L'universitaire suédo-iranien Ahmadreza Djalali, condamné à mort pour espionnage en Iran où il est détenu à la prison d'Evin à Téhéran, affirme que les prisonniers ont été laissés enfermés sans nourriture après les frappes américano-israéliennes, a déclaré mercredi son épouse à l'AFP.
Vida Mehrannia a expliqué avoir pu parler «pendant deux minutes» mardi au téléphone avec son époux, actuellement détenu dans une unité médicale de cette prison tristement célèbre.
«J'ai un court appel avec Ahmadreza hier et il m'a dit qu'ils n'ont pas de nourriture, la situation est vraiment mauvaise et ils ont peur de ce qui va arriver», a-t-elle ajouté.

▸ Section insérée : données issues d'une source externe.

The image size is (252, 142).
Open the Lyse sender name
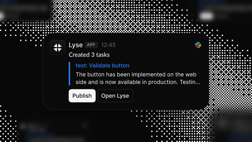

Son mari lui a dit que les gardes étaient toujours à l'extérieur de la prison «mais qu'à l'intérieur, ils avaient verrouillé la porte et étaient partis», a-t-elle poursuivi, disant ne pas savoir combien il y avait de gardes à l'extérieur du bâtiment.
Les prisonniers n'ont plus que du pain à manger, a-t-elle expliqué.
Selon son épouse, depuis le début des attaques américano-israéliennes près de la prison, M. Djalali lui a confié que les détenus se sentaient «désespérés» et «très stressés».
Ahmadreza Djalali, un spécialiste de la médecine d'urgence qui résidait en Suède, avait été arrêté en 2016 puis condamné en 2017 pour intelligence avec le Mossad, le service du renseignement extérieur israélien, et pour avoir transmis des renseignements sur deux responsables du programme nucléaire iranien, contribuant ainsi à leur assassinat entre 2010 et 2012.
De nationalité iranienne Lorsqu'il a été condamné, il s'est vu octroyer la nationalité suédoise pendant sa détention.
Victime d'une crise cardiaque l'année dernière, il a depuis été transféré à l'infirmerie de la prison.
En juin, la prison d'Evin, un vaste complexe fortement fortifié situé au nord de Téhéran, avait été touchée par une frappe israélienne qui a endommagé certaines parties du bâtiment.